Stephen Rachman is Associate Professor in the department of English, former Director of the American Studies Program and former head of Digital Humanities at Michigan State and former Co-Director of the Digital Humanities Literary Cognition Laboratory at Michigan State University. He is the co-editor and translator of Chinese Women Writers and the Environment (McFarland). He is the editor of The Hasheesh Eater by Fitz-Hugh Ludlow (Rutgers University Press). He is a co-author of the award-winning Cholera, Chloroform, and the Science of Medicine: A Life of John Snow (Oxford University Press) and the co-editor of The American Face of Edgar Allan Poe (Johns Hopkins University Press). He has written numerous articles on 19th-century American literature, the history of medicine, cities, popular culture, and an award-winning Web site on Sunday school books for the Library of Congress American Memory Project. His most recent work on Mark Twain is “‘The £1,000,000 Bank-Note’: Mark Twain and the 19th-Century Monetary Imagination” Mark Twain Journal 59:2 (Fall 2021).

During his Quarry Farm residency, Professor Rachman participated in the 2023 Park Church Summer Lectures. You can view his talk with the link below.

  • Stephen Rachman, “The Monetary Imagination of Mark Twain: From the Nevada Mines to the £1,000,000 Bank-Note” (August 16, 2023 – The Park Church)

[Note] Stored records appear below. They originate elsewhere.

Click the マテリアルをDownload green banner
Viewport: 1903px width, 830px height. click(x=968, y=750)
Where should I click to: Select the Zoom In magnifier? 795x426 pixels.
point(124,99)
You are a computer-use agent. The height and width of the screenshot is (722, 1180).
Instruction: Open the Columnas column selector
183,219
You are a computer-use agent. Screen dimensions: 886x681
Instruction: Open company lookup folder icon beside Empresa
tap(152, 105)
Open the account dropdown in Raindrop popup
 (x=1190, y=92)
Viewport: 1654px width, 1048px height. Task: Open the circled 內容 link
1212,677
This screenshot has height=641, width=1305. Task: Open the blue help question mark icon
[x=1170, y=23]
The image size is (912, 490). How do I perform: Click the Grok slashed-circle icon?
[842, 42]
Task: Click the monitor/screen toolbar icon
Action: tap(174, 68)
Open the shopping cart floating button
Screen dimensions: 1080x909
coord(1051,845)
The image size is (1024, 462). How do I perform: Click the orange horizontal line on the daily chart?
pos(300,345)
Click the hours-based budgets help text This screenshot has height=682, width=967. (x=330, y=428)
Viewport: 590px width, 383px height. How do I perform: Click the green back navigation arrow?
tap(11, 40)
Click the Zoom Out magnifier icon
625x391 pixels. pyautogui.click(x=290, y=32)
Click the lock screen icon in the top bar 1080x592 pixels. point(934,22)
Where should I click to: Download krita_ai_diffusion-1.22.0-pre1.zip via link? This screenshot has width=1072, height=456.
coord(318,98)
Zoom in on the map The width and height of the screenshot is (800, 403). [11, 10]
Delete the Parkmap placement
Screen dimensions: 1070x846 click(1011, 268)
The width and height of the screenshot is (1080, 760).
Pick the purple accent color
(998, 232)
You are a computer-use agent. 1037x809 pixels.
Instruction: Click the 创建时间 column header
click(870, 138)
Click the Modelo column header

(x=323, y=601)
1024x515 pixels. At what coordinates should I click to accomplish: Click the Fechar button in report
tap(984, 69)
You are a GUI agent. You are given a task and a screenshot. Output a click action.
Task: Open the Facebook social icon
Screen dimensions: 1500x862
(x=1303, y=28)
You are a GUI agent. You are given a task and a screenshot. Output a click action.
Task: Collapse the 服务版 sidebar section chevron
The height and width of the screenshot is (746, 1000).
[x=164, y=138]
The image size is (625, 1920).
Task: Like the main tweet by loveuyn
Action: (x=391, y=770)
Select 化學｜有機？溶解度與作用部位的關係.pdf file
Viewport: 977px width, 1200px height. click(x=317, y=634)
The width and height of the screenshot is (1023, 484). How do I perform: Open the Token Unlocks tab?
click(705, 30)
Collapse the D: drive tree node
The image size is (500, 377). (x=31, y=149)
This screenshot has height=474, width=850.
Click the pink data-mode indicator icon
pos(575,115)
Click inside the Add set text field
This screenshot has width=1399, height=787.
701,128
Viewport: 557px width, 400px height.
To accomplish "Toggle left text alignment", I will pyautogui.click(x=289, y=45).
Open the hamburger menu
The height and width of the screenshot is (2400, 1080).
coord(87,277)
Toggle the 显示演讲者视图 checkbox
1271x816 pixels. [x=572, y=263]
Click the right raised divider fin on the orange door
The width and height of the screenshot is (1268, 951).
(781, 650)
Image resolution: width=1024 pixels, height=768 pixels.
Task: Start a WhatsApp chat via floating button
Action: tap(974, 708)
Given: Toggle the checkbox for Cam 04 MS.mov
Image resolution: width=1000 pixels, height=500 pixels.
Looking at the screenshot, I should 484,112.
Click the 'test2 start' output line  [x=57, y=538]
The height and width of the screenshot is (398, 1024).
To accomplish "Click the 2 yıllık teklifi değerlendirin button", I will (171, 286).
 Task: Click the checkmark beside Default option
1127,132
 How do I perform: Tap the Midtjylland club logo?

You are surely lucky to stay a while in this old home, to settle into the peace and pleasure of this place. It is a good space to relax, to work, to think and to write. If you visit in summertime as I did, then it is invitingly cool. “It is always cool on the hill,” Twain wrote in one of his letters. He contrasted it with the “sweltering hell” of Keokuk (not to be critical of Iowa in particular, but we can let that stand in for all the overheated places on the planet this summer.) Time travel a little while you are here, get into the pace of things. Enjoy the push-button light-switches and the corkscrew with a crank just off the dining room. Watch the birds traversing the lawn, the bats flitting in the evening skies, the caw of the crows and the knock of the woodpecker. You may even get a visit from Gray Greg or the other more elusive cat, Dr. Carmichael. You may even be visited by a group of poets, as I was one evening, who materialized on the porch to garner inspiration, and stayed a while as they wrote. As if to accommodate them, a small rainstorm came and went. I recommend the room above the porch (the Cuddy as I came to call it because it has sea-feeling up there). That is the best spot for storms—preferably with a book and a drink.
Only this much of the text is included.